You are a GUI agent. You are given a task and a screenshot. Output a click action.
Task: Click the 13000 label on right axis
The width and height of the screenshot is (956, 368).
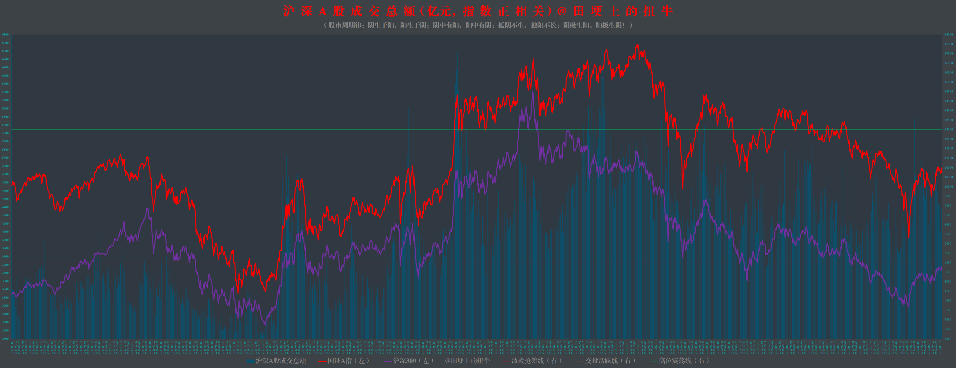pos(949,130)
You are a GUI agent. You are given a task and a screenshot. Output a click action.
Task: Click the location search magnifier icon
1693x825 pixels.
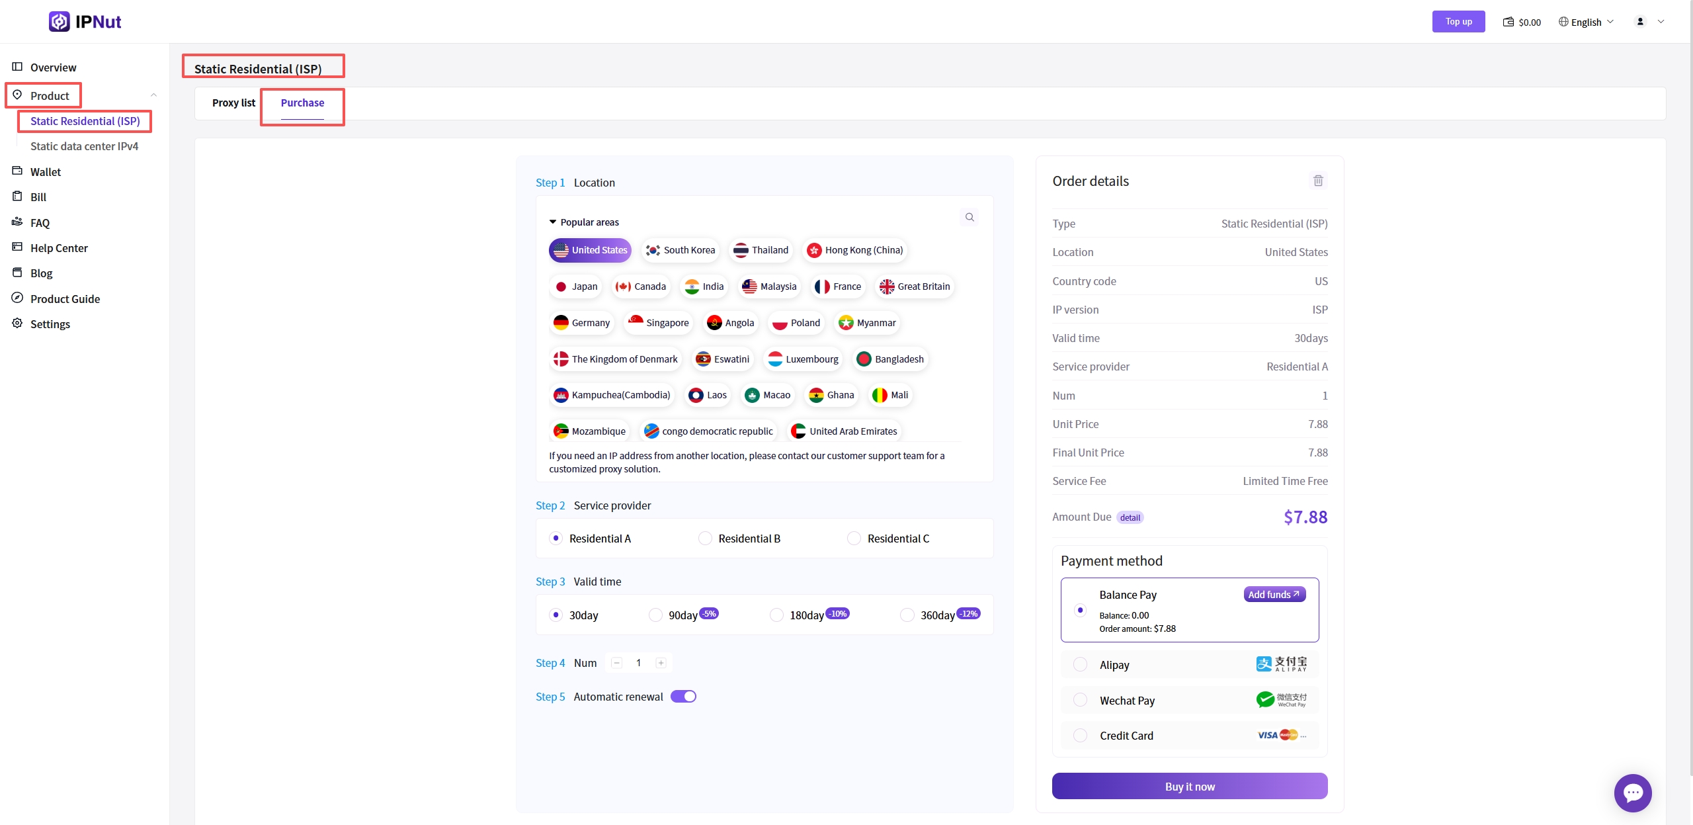[x=969, y=217]
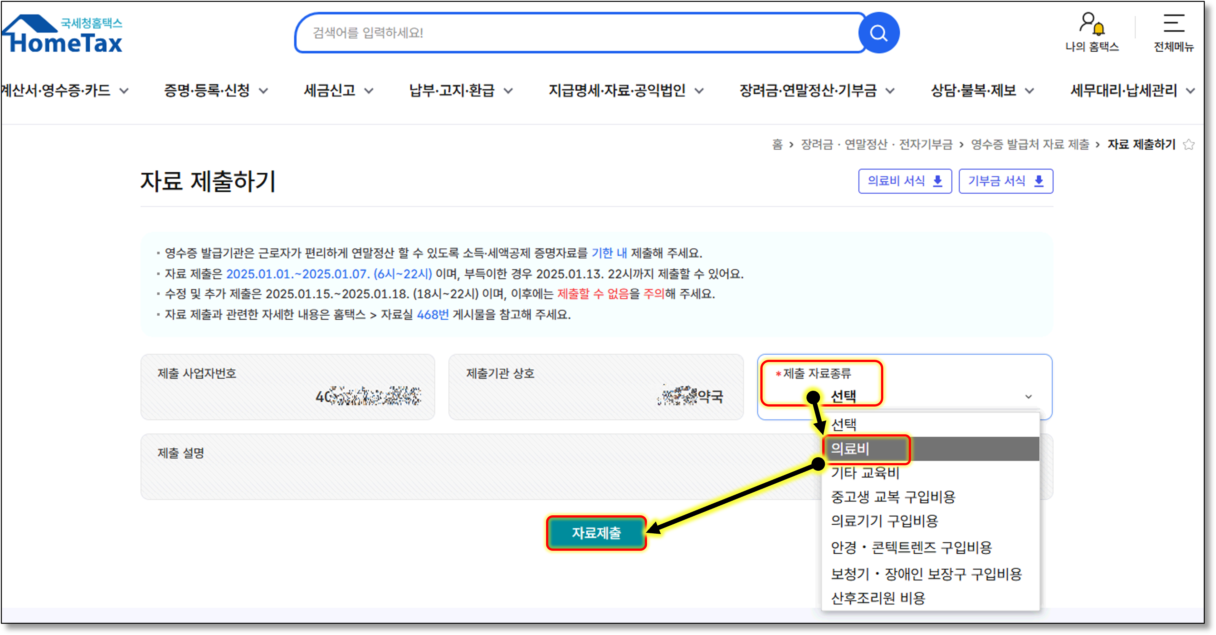Image resolution: width=1216 pixels, height=635 pixels.
Task: Expand 제출 자료종류 dropdown arrow
Action: click(x=1029, y=397)

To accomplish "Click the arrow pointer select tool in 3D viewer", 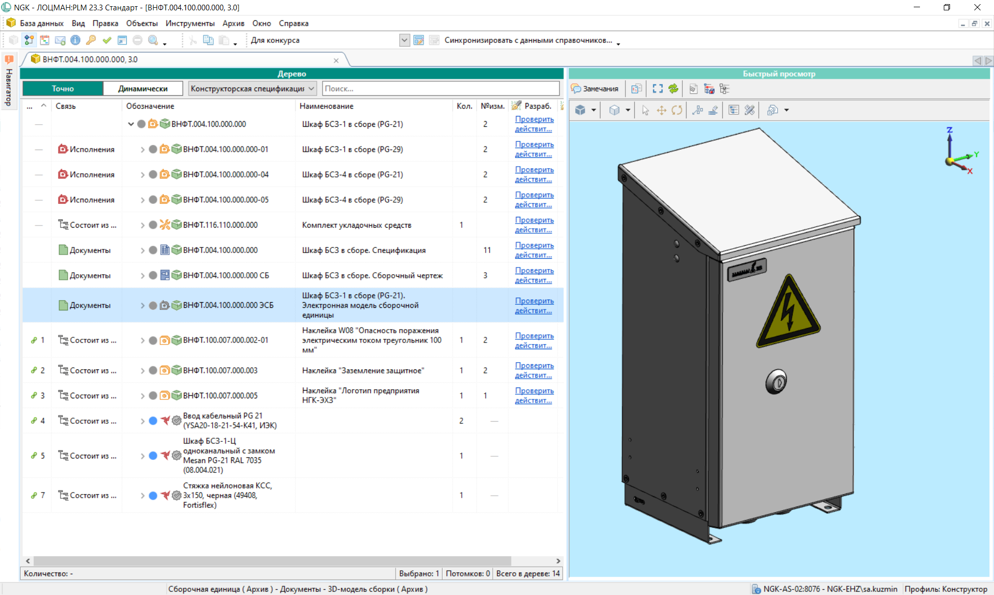I will [645, 110].
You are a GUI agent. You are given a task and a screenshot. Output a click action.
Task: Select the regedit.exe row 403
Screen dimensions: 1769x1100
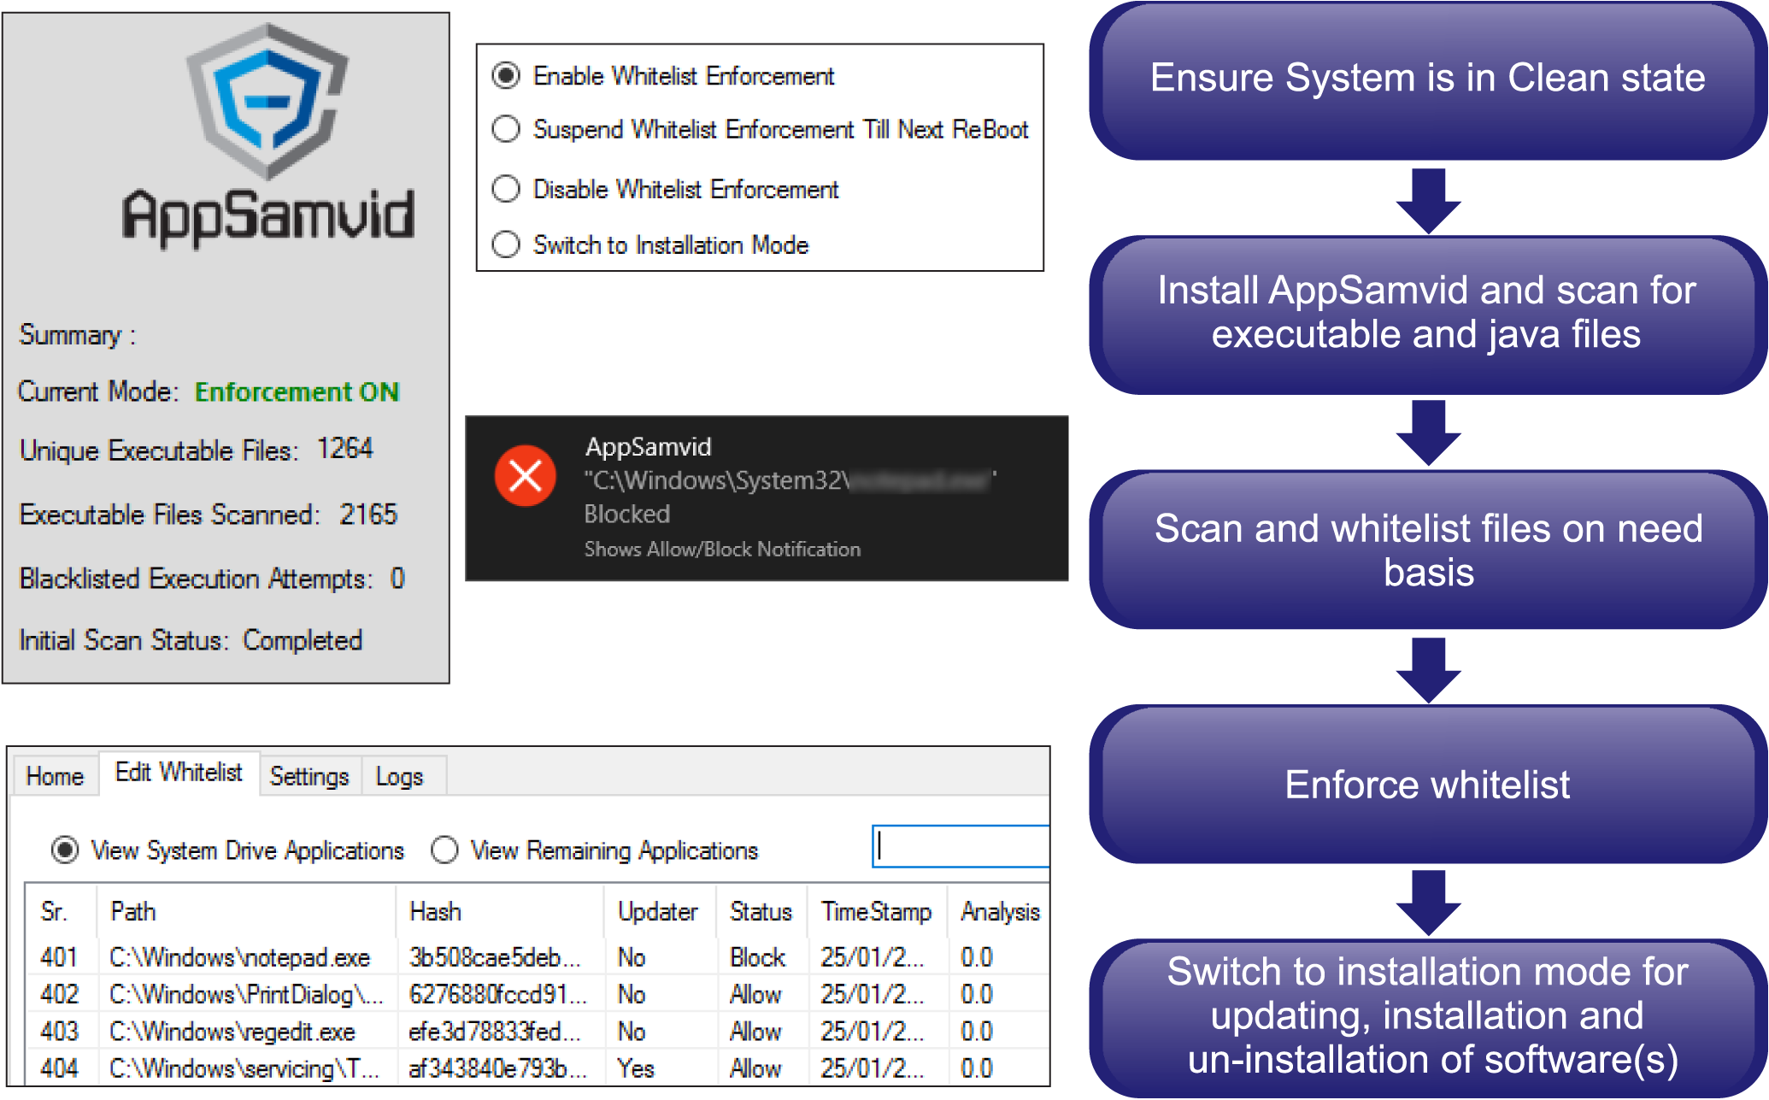pos(232,1032)
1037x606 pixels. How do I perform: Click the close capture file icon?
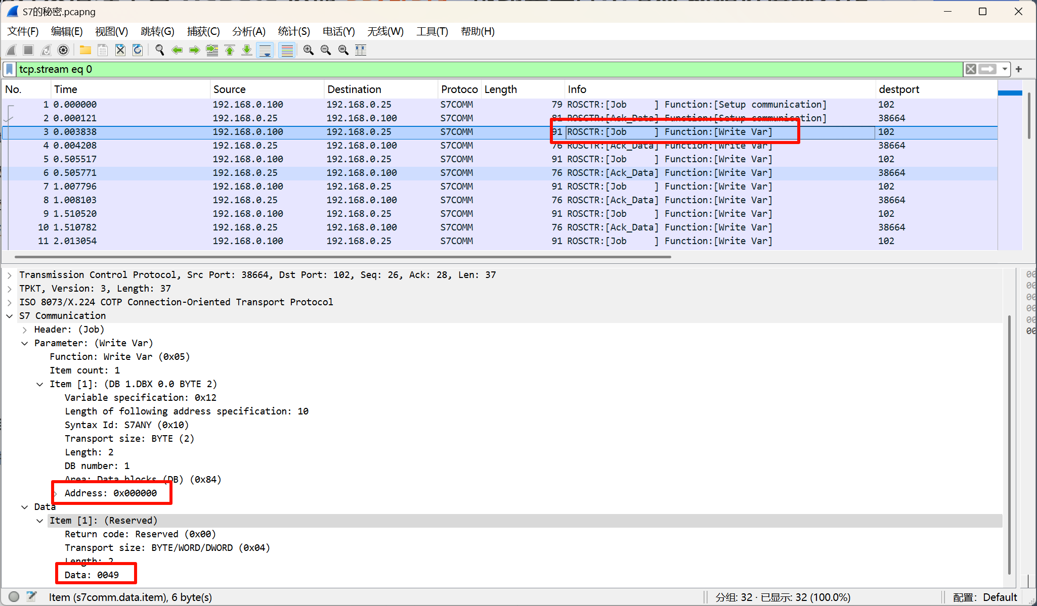point(120,50)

- [What needs to be done]:
An exact copy of the lines from the line containing "1037x606 pixels. How" through the final line of the listing, without pictures, is the expected result.

- [Output]:
1037x606 pixels. How do I perform: Click the close capture file icon?
point(120,50)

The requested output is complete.